D'autre part, agir ainsi, ce serait aussi s'écarter du but de cet ouvrage, qui veut montrer, dans ses grandes lignes, toute la physionomie morale de l'Empereur; sans relever dans chaque question le détail minutieux qui n'a d'intérêt que pour le spécialiste, l'auteur croit avoir cependant réuni tous les éléments qui permettent au lecteur de porter sur l'œuvre de Napoléon une appréciation d'ensemble qui fera connaître d'une façon très complète les pensées et les actes de l'Empereur dans les situations les plus diverses.

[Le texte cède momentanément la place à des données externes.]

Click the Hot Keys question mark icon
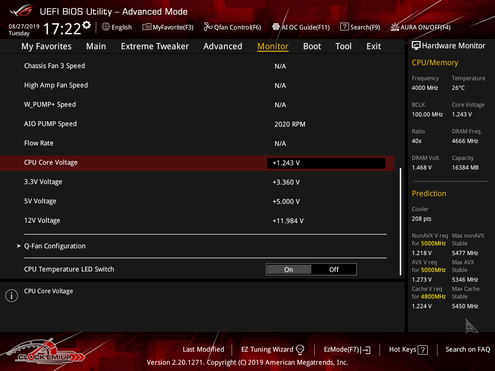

De là, cette nouvelle étude où nous suivrons Napoléon dans la pratique de son gouvernement; où nous le trouverons toujours égal à lui-même, laissant fléchir ses actes, précisément dans ces circonstances où nous avons remarqué qu'il avait laissé suivre à sa conscience une pente dangereuse et immorale; se relevant, au contraire, avec toute la lucidité de son bon sens et l'immensité de son génie, quand les événements l'exigeaient et quand il laissait la droiture instinctive de son caractère prendre le pas sur ses passions que les événements avaient singulièrement développées.

CHAPITRE PREMIER

POLITIQUE INTÉRIEURE

Napoléon se plaisait à dire que l'idéal du pouvoir c'est de gouverner avec gloire et de mériter l'amour de la nation qui vous a confié ses destinées (1); traduisant pratiquement cette pensée, il disait à sa fille adoptive Stéphanie: «Traitez bien vos peuples, car les souverains ne sont faits que pour leur bonheur. On ne vous aimera et estimera. qu'autant que vous aimerez et estimerez le pays où vous êtes. C'est la chose à laquelle les hommes sont le plus sensibles (2). »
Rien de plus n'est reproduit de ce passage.